Please find the code below:
#Function which is oppostive of %in%
'%!in%' <- function(x,y)!('%in%'(x,y))
#NL_stns stores all hydat stations which are active and from the province of NL
NL_Stns_Active <- hy_stations() %>%
filter(HYD_STATUS == "ACTIVE") %>%
filter(PROV_TERR_STATE_LOC == "NL")
#All stations which are regulated
All_Stns_Reg <- hy_stn_regulation()%>%
filter(REGULATED == "TRUE")
#Filtering all NL regulated stations using %in% keyword
NL_Stns_Reg <- NL_Stns_Active[NL_Stns_Active$STATION_NUMBER %in% All_Stns_Reg$STATION_NUMBER,]

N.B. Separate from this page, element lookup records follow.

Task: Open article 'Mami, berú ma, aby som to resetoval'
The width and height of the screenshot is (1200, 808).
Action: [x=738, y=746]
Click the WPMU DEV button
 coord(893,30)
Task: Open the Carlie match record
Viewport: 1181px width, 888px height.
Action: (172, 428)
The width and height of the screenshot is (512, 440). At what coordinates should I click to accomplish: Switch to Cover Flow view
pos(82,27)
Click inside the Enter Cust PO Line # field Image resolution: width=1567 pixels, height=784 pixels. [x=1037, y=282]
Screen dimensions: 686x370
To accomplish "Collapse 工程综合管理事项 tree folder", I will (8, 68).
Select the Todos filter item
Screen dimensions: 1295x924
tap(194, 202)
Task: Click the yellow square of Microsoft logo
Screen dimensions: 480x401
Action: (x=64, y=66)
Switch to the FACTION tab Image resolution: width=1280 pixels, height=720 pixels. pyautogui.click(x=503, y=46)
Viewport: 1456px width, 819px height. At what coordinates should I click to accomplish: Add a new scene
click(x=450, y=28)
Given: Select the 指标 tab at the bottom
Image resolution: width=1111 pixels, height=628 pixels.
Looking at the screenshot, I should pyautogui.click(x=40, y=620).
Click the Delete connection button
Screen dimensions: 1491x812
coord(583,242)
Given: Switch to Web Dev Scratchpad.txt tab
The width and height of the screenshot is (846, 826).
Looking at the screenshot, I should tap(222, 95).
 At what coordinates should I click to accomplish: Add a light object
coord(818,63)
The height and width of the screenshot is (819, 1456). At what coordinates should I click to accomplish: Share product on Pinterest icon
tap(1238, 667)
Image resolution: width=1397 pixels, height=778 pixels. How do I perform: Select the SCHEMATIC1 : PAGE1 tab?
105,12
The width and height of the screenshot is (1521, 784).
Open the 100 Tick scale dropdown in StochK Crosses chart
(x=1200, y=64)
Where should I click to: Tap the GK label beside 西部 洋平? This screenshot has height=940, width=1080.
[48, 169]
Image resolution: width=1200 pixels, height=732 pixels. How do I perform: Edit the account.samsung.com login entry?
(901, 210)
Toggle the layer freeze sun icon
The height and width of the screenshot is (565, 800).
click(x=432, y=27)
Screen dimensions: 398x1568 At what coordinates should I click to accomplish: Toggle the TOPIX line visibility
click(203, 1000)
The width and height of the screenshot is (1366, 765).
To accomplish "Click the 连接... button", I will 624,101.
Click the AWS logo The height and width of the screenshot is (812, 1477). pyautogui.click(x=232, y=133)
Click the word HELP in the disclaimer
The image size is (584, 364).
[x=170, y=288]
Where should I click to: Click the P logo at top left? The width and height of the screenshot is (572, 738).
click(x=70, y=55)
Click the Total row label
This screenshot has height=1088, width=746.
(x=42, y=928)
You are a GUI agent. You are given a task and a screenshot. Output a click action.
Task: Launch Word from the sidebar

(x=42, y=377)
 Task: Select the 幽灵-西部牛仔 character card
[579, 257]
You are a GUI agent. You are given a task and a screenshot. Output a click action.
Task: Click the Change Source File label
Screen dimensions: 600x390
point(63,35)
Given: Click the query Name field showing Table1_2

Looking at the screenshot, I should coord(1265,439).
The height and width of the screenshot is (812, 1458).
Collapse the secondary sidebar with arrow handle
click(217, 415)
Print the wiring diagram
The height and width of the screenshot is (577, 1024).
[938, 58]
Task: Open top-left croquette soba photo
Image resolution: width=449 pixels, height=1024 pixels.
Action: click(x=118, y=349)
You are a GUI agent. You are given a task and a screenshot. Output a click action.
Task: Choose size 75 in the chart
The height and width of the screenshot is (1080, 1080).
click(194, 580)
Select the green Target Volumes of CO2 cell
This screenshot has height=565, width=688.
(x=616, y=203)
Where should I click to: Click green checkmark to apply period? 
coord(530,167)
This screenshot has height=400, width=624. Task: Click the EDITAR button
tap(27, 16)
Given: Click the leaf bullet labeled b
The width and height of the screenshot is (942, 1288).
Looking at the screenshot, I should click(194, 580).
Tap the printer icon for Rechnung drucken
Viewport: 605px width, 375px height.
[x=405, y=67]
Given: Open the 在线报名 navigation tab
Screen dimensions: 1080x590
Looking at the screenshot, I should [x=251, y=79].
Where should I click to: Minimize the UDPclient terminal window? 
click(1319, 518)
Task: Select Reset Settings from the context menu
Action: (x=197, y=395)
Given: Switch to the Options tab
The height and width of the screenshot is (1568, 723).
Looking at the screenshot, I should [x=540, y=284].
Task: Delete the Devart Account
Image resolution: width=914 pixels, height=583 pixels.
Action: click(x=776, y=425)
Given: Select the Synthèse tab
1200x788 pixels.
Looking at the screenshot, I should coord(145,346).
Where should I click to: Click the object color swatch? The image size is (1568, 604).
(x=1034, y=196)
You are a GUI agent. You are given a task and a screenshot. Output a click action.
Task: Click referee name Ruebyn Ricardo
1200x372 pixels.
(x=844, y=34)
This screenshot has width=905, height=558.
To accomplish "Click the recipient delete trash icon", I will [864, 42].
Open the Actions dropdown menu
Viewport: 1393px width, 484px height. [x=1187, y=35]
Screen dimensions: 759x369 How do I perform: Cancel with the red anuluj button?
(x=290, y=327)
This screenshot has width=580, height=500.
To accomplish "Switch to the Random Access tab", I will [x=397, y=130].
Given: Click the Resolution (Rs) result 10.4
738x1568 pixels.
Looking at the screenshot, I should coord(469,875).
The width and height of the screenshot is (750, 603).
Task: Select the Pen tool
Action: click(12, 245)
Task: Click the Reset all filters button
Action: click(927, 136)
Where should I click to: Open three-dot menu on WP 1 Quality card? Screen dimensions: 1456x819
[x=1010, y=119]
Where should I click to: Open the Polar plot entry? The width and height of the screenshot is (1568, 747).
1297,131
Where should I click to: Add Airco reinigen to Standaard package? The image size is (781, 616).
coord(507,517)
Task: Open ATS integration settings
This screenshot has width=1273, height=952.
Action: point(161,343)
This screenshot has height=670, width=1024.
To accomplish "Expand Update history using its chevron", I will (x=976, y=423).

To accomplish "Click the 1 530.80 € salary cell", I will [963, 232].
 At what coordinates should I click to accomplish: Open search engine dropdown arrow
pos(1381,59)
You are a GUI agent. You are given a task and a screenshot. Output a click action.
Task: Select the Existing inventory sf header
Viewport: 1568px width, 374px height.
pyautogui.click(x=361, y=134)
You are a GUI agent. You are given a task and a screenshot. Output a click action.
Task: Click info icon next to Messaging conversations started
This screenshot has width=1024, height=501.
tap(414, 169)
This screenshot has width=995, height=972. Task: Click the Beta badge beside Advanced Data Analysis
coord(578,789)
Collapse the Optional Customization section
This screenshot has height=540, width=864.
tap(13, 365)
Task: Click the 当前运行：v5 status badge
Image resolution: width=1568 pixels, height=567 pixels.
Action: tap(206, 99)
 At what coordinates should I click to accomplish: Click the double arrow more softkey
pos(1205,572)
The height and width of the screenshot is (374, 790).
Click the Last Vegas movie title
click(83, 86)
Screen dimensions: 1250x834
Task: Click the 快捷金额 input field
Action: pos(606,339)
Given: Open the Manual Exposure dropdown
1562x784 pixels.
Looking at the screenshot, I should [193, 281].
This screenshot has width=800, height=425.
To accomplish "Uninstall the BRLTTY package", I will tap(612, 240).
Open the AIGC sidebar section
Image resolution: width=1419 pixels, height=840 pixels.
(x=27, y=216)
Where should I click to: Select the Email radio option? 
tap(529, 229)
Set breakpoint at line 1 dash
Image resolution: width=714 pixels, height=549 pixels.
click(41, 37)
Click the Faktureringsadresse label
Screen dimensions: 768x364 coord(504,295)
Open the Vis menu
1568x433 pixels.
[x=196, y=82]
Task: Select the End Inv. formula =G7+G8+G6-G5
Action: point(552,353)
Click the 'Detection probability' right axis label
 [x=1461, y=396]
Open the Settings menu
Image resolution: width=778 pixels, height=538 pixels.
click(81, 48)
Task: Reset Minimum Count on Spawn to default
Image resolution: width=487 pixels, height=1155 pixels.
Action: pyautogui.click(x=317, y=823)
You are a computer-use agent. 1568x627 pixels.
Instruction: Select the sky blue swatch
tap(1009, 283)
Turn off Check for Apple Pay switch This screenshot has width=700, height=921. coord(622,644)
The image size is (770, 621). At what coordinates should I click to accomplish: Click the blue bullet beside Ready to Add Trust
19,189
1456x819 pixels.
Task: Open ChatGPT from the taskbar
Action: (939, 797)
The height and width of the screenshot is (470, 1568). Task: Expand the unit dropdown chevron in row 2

#Filtering all active and unregulated stations using the function %!in%
NL_Stns_Act_Unreg <- NL_Stns_Active[NL_Stns_Active$STATION_NUMBER %!in% NL_Stns_Reg$STATION_NUMBER,]
#Retrieve date range and number of years of data for active and unregulated flow stations
NL_Stns_Range <- hy_stn_data_range(station_number = NL_Stns_Act_Unreg$STATION_NUMBER)%>%
filter(DATA_TYPE == "Q")
#Merge the Active and Unregulated station with the date range
NL_Stns <- merge(NL_Stns_Act_Unreg, NL_Stns_Range, by.x= "STATION_NUMBER")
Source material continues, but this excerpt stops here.